“Floating Knees”: Epidemiological, Clinical, Therapeutic and Prognostic Study of 67 Cases ()
1. Introduction
A floating knee is the combination of a tibia fracture and a femur fracture in the same limb. This concept was described by McBryde in 1975 [1]. It is referred to as a “floating knee” or “flail knee” by Anglo-Saxons. The term means that the knee is free between the two discontinuities. These lesions were isolated because of their severity, their difficult treatment and often their poor results. Floating knees often occur during high-energy trauma and in the context of polytrauma. Many authors have emphasized the frequency of associated lesions (polytrauma, skin openings, damage initial control necessary) as a consequence of high-energy trauma, and the high risk of complications and serious functional after-effects. The circumstances of occurrence are dominated by road traffic accidents (RTAs), primarily involving two-wheeled vehicles and pedestrians [2]-[6]. In order to improve the results, the 1980s saw the widespread use of systematic surgical management of these lesions. Treatment is essentially surgical with intramedullary nailing and sometimes with the temporary placement of an external fixator given the severity of the associated lesions occurring in the context of polytrauma (25% of cases) [5]. Open floating knees and Fraser type II are associated with the worst results [2] [5]. In Africa, the majority of studies found concern the Maghreb countries. The literature on this condition is sparse in West Africa. Studies on floating knees in Senegal are few.
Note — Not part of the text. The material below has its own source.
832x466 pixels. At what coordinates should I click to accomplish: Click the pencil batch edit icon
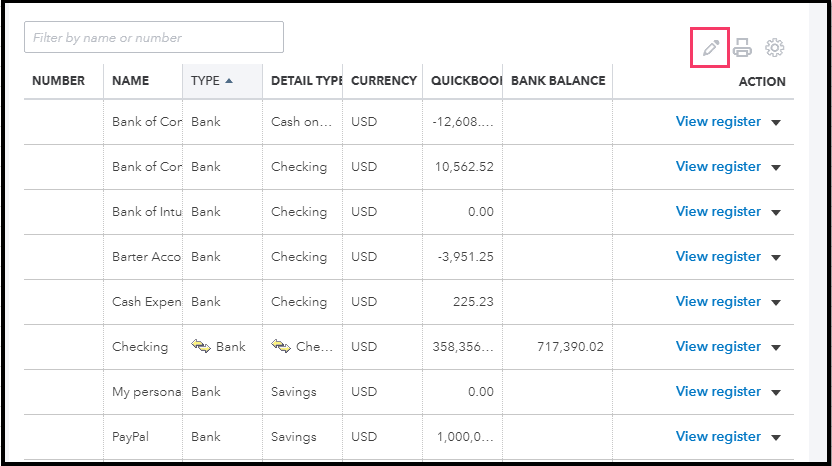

The goal of this work is to study floating knee from its epidemiological, clinical, therapeutic and prognostic aspects in order to improve management.
2. Methods
This was a single-center, retrospective, discontinuous study. It took place within the Clinic of Traumatology and Orthopedics of Hôpital Principal Dakar (HPD). Our study took 11 years: from January 2008 to December 2015 and from January 2019 to December 2021. We included any patient with a floating knee, treated at the DMH during the study period and with usable medical records: medical record with all required data (civil status, clinical and therapeutic data) or reachable patient in case of missing data. Any patient under 16 years of age and any patient who didn’t come to the follow-up after surgery were not included. Seventy-nine records were collected, of which 12 were unusable or untraceable. Sixty-seven records were retained for data collection.
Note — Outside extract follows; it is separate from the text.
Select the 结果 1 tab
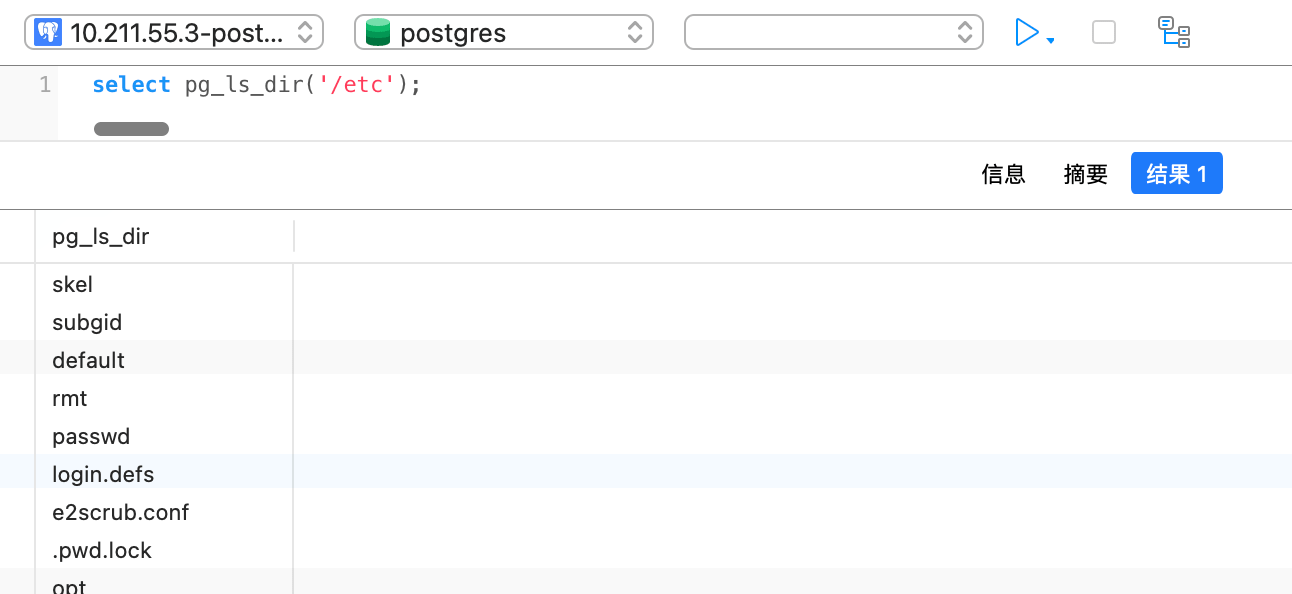Image resolution: width=1292 pixels, height=594 pixels. point(1176,174)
The variables studied included:
- Epidemiological data: frequency, gender, age (according to WHO), and circumstances of onset
- Clinical and radiological data: affected side, the existence of associated injuries and their classification (Injury Severity Score: ISS [7]), fracture site, and floating knee classification (Fraser [8], Blake and McBryde [1]). An ISS of 18 is considered polytrauma.
- Treatment modalities (expectant treatment; tactics, chronology, and operative methods)
- Progression modalities: consolidation, complications, and functional assessment using the Karlstrom score [9].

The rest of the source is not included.